Center for Studies in Demography and Ecology

R and Relational Databases

Instructor: Phil Hurvitz

Date: 4/13/2020
Time: 12:30pm-3:30pm
Location Zoom: https://washington.zoom.us/j/203605351

Register for Workshop


Objective
This course will provide a broad overview of using R to interface with relational databases. By the end of the course you will be able to:

  1. Make connections with PostgreSQL/PostGIS and SQLite/GPKG databases
  2. Pull tables from the database into R as data frames
  3. Perform basic SQL operations on tables and return results as R data frames
  4. Perform spatial queries within the database and return results as R data frames

Rationale
R has become an ubiquitous environment for data management and analysis, powered by its extensible architecture supported by numerous packages designed for a myriad of uses. Despite its utility, base R suffers from a fundamental limitation of requiring data sets to be loaded into RAM. For very large data sets, this can be problematic. One work-around is to store data in relational databases (e.g., PostgreSQL and SQLite), which are efficient at storing and analyzing large tables. Where possible, much of the data wrangling needed for generating analytic tables can be performed within the database, with results converted to data frames for statistical analysis or visualization within R. In this workshop, we will cover basic functionality of the R DBI package, which controls the basic communication between R and SQL databases. We will use PostgreSQL/PostGIS and SQLite as the storage databases. Attention will be paid to (1) using SQL queries to distill large raw database tables into manageable R data frames and (2) creating reports with resultant tables and graphics within the RMarkdown documentation framework.

Prerequisites
The following prerequisites will be required for you to be able to follow along with the class.

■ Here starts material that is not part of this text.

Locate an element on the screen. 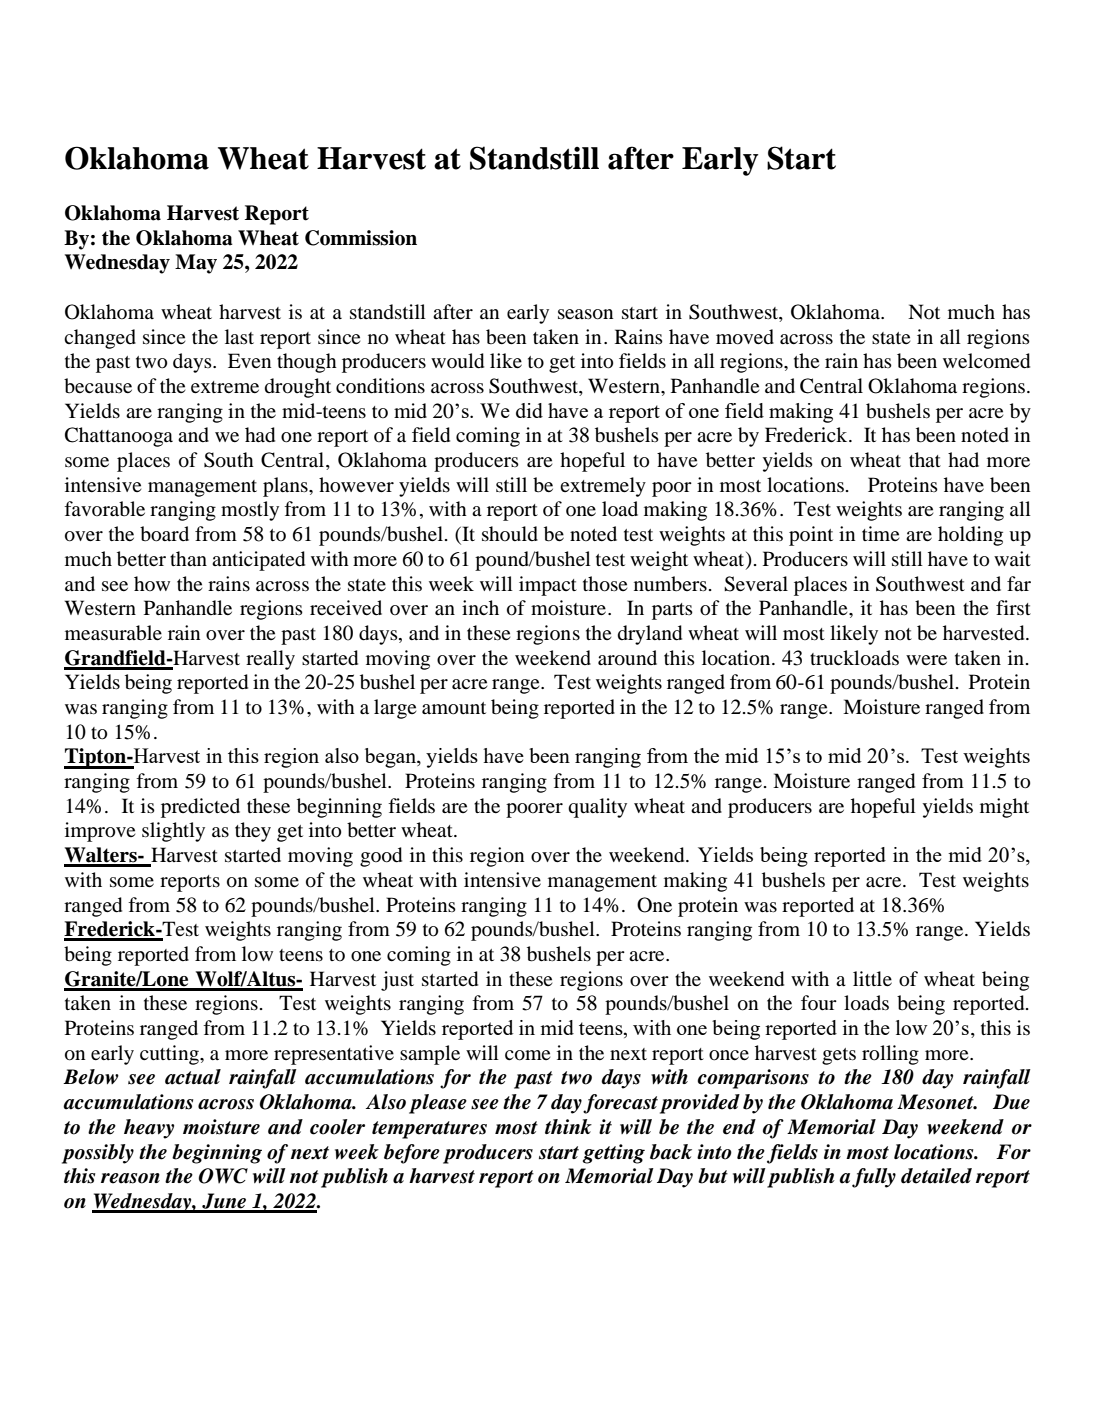  May is located at coordinates (196, 264).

  • Your own computer with software pre-installed (see below). You will need your own computer since we will not be meeting in person.
  • A decent internet connection. You will need this in order to follow the Zoom session.
  • Intermediate skills using vectors, variables, and data frames in R, for example:
    • Defining variables (creating, setting values)
    • Subsetting data frames
    • Creating and calculating new columns in data frames
    • Summarizing one column based on group identifiers in another column
  • Beginning to intermediate skills with desktop GIS (e.g., ArcGIS Desktop or QGIS) — with basic knowledge of overlay operations (e.g., intersect, identity)
    This is so you can understand some of the spatial queries we will be performing.
  • Some familiarity with structured query language (SQL) and database structure (tables, columns, views, etc.)

Before class
Make sure to have installed on your computer:

  1. R and RStudio
  2. PostgreSQL (see https://www.postgresql.org/) and PostGIS (https://www.postgis.net/)
    These may help: https://www.postgresqltutorial.com/install-postgresql/ (PC)
    https://thecodersblog.com/PostgreSQL-PostGIS-installation/ (Mac)
  3. QGIS (see https://qgis.org)
  4. SQLite
    https://www.sqlitetutorial.net/download-install-sqlite/ (PC)
    https://www.dev2qa.com/how-to-install-sqlite3-on-mac/ (Pac)

Online materials
A link to the online materials will be posted here.